**Task directions:** Using the records below, filter out every line that lacks "name" and copy the rest.
━━━━━ Recorded information ━━━━━
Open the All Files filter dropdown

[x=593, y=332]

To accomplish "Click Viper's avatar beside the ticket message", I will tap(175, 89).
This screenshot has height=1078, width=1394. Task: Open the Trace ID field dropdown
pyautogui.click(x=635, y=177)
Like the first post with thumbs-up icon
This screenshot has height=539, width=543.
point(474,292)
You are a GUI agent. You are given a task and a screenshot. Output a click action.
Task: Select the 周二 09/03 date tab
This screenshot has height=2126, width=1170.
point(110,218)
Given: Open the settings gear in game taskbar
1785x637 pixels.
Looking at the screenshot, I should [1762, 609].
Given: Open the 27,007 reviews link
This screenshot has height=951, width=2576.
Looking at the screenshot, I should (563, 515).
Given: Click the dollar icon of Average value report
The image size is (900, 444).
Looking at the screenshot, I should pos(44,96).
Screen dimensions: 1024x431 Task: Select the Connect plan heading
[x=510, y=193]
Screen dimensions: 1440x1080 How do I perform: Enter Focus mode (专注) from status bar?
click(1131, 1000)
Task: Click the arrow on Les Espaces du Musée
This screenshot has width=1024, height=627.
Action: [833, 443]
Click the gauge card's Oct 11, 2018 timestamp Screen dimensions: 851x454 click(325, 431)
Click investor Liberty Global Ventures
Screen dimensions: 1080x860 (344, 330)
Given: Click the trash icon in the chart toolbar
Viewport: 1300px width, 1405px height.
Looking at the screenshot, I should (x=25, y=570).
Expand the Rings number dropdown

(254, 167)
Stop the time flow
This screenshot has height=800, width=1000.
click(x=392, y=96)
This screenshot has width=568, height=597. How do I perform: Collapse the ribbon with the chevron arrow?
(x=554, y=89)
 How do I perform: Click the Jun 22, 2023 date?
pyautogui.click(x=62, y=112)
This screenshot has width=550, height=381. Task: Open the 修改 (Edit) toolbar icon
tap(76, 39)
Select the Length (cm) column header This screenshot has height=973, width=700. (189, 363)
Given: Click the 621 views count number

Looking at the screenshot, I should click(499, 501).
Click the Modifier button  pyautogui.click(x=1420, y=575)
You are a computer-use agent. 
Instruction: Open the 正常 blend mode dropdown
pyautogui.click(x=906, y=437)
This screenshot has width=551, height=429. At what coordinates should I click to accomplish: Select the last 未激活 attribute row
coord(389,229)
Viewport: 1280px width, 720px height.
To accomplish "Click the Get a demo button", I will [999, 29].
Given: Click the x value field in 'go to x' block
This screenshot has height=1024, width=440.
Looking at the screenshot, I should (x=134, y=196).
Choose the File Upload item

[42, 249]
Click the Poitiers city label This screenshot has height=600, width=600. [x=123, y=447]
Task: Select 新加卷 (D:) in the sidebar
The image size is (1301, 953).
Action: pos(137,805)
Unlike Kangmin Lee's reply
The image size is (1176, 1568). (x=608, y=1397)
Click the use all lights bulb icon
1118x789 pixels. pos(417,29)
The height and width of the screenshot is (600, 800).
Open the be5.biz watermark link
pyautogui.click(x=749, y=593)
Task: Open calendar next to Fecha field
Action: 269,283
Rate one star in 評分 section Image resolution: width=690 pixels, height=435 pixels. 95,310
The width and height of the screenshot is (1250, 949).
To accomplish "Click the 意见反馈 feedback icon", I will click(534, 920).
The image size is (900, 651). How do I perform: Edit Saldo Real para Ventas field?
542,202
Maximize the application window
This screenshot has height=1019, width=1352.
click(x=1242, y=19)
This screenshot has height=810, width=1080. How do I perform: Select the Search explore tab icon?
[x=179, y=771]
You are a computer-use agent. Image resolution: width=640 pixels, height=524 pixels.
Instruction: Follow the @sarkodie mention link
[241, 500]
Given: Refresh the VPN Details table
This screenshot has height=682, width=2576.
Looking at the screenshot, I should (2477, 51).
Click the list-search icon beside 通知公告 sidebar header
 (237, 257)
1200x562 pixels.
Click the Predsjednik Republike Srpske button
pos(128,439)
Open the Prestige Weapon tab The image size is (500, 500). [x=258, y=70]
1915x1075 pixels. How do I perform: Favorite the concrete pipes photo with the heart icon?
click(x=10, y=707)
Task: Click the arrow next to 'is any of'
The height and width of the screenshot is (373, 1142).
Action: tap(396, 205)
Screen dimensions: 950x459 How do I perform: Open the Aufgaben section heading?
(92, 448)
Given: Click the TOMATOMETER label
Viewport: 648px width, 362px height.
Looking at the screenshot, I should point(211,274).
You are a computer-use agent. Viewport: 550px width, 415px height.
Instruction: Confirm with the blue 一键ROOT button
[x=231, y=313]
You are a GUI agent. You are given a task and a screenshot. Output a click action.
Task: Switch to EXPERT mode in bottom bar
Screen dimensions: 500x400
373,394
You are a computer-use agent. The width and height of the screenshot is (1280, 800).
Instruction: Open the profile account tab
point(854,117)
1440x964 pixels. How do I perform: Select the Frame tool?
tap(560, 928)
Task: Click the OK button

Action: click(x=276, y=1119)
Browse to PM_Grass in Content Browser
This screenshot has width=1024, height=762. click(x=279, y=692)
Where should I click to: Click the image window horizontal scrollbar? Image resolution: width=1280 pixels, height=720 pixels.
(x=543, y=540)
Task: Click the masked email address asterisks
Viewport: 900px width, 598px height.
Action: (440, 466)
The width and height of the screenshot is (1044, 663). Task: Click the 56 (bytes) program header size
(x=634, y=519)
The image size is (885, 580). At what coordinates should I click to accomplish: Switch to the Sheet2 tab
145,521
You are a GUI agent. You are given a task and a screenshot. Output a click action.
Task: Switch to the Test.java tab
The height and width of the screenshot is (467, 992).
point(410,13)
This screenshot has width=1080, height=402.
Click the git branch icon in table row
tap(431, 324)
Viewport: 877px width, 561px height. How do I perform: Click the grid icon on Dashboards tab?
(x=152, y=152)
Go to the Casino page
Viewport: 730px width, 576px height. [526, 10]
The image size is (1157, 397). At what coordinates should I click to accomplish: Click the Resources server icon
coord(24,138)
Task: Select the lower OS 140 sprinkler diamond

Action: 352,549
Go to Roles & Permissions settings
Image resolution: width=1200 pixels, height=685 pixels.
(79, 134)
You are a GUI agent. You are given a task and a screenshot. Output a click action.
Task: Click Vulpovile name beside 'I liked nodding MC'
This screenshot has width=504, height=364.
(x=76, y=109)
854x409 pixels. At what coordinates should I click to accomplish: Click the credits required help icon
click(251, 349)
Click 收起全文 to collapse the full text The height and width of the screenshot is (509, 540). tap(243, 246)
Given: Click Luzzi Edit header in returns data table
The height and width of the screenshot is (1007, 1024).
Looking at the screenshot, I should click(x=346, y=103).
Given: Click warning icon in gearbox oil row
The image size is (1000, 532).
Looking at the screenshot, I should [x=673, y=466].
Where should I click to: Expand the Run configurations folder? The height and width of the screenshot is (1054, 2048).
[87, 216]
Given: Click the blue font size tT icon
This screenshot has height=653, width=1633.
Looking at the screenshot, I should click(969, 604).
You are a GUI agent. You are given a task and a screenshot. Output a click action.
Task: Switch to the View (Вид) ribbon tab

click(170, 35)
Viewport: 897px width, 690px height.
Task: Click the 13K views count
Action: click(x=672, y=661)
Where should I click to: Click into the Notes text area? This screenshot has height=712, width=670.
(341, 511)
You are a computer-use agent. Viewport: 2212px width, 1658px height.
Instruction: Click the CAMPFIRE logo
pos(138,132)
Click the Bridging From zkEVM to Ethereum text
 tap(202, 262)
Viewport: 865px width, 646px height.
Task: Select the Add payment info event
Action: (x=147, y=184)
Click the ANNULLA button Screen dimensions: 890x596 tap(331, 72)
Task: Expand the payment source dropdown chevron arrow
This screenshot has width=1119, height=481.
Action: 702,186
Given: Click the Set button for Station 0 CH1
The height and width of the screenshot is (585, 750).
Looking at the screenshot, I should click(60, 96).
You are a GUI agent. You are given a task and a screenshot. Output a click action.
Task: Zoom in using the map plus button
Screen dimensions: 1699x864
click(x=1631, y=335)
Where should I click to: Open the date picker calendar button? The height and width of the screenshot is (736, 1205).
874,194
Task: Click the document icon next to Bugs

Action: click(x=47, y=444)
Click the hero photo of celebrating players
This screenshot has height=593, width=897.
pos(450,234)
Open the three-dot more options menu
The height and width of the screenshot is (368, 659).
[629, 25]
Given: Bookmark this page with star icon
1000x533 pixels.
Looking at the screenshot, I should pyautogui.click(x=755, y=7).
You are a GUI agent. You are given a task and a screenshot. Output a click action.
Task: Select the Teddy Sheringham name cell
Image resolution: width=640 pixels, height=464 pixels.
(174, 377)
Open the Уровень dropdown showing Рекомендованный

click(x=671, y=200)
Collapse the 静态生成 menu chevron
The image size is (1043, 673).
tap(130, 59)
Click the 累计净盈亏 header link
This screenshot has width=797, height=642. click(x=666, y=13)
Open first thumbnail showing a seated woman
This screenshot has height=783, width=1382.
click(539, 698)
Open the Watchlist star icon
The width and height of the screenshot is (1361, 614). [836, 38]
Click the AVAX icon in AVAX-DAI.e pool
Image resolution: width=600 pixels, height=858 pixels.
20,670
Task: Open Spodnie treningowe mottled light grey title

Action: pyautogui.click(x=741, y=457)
━━━━━
**Result below:**
Task: Click Vulpovile name beside 'I liked nodding MC'
Task: Select the Teddy Sheringham name cell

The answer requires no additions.